Un lastre insoportable: 39 goles en contra

Los cordobesistas, tras encajar uno de los goles en Gijón | LOF

El episodio de El Molinón trajo a la memoria otro sucedido hace unos años, en Tarragona, cuando un desconcertado Florin Andone hablaba con su habitual vehemencia ante las cámaras de televisión. “¿Qué tenemos que hacer ya para ganar?”, se lamentaba el rumano. Al fondo, el marcador centelleaba con un 4-4. El rumano había firmado un hat-trick y los blanquiverdes se iban con un punto que sabía a rayos. En Gijón, este fin de semana, el Córdoba marcó dos goles... para no llevarse absolutamente nada más allá de cierta tranquilidad de conciencia por el irreprochable esfuerzo. Le hicieron tres.

Como entonces, el equipo cuenta con un goleador referencial y en racha. Sergi Guardiola puso su firma a su diana número doce, por lo que incluso supera los números del ahora jugador del Depor en una primera vuelta. Y eso no le basta. Su balance defensivo sigue siendo deficiente. El problema viene de largo, aunque en este curso está alcanzando sus cotas más extremas. Los 39 goles encajados (1'85 de promedio por partido) neutralizan la notable producción atacante y condenan al equipo a una situación de lo más preocupante. Cierran la primera vuelta con solo 16 puntos, en zona de descenso.

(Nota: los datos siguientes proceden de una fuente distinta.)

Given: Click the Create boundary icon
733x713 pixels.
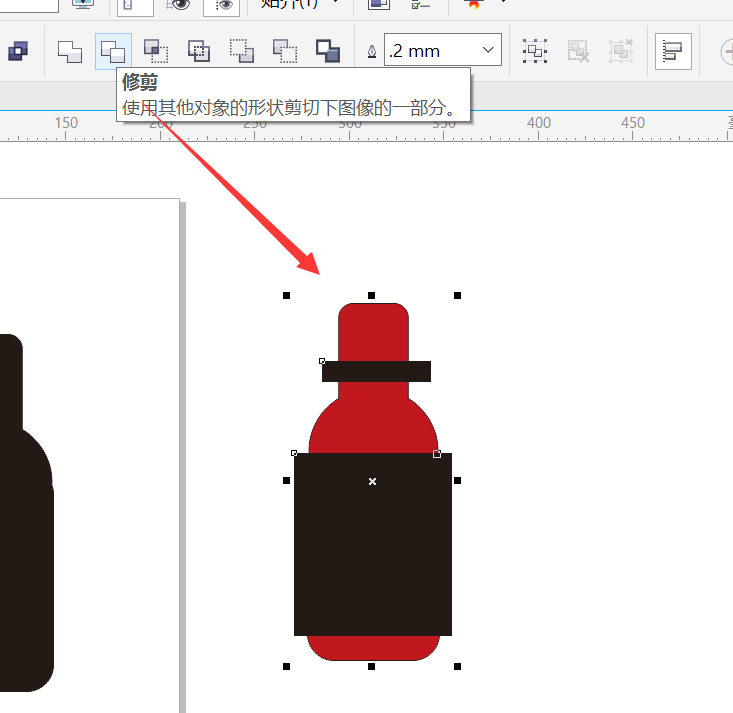Looking at the screenshot, I should coord(328,51).
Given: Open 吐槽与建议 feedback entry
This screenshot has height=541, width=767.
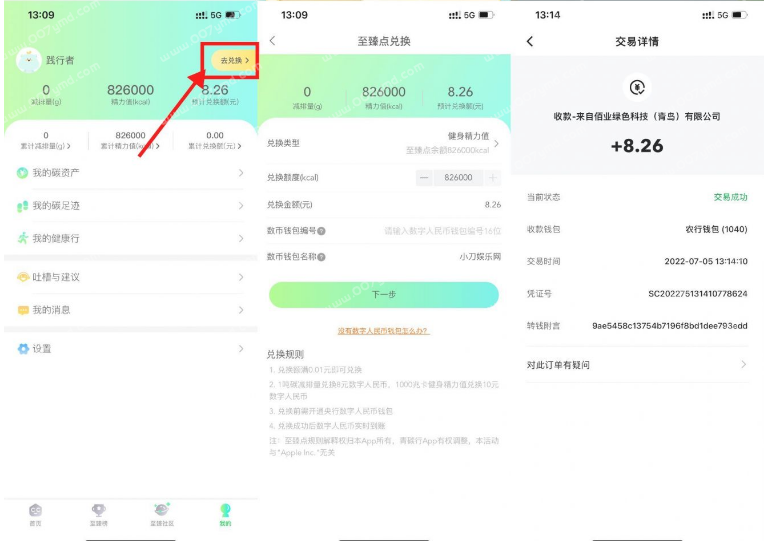Looking at the screenshot, I should coord(55,277).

La debilidad de la retaguardia se está mostrando con especial crudeza en los partidos lejos de El Arcángel. Con la derrota en El Molinón, el equipo llegó al intermedio de la competición con unos números pésimos como forastero: encajó 24 goles -más que nadie- y solamente ganó un partido. Lo hizo en Albacete, por 0-3, en el último fin de semana de agosto del año pasado. Después de aquello, un rosario de derrotas solamente interrumpido por el empate en la Ciudad Deportiva Ramón Cisneros Palacios ante el filial del Sevilla. Empató a uno ante un conjunto con el que lleva meses repartiéndose el último y el penúltimo puesto de la clasificación.

El mercado de invierno deparará reformas en la parte de atrás. El fiasco de algunos de los fichajes veraniegos ha sido evidente. Dos de los llamados a ser referentes, el central Josema y el lateral izquierdo Pinillos, no fueron ni siquiera convocados para el encuentro en Gijón. Ambos apuntan hacia la puerta de salida de modo inminente. El zaguero Joao Afonso, que llevaba tres años compitiendo en la máxima categoría de Portugal, llegó cedido por el Vitoria de Guimaraes y no ha terminado de convencer. El propio futbolista reconoció en una comparecencia ante los medios que no estaba dando lo mejor de sí. Distintos percances físicos le lastraron aún más.

La polivalencia del sevillano Caro -que tapa agujeros lo mismo en el lateral que en el centro, además de marcar goles- está siendo lo mejor en una zaga en la que el regreso de Fernández no ha curado la hemorragia en el lateral derecho. Para ese puesto se fichó como recambio del cordobés al gallego Loureiro, pero el ex del Pontevedra no ha contado. En las últimas semanas entró en lista y llegó a debutar unos minutos. Peor le ha ido a Javi Noblejas, a préstamo desde el Rayo Vallecano, que no ha vestido la camiseta blanquiverde en partido oficial y que se lesionó hace unas semanas. El lateral izquierdo madrileño podría irse sin ni siquiera aparecer.

Mena y Soler, del filial, echaron una mano en algunos partidos y hombres como Edu Ramos o Álex Vallejo retocaron su posición habitual para tratar de acorazar una trinchera endeble. El cambio de sistema de Romero en los últimos partidos, con Fernández y Galán ocupando los carriles y tres atrás (Caro, Joao y Edu), no ha deparado la efectividad que pretendía. El Córdoba sigue siendo una tómbola a la hora de defender el marco de Pawel Kieszek, que está comprometiendo su caché con la etiqueta de portero más goleado de Segunda. El conjunto blanquiverde tiene que cerrar el grifo como sea. Por este camino solo hay un destino.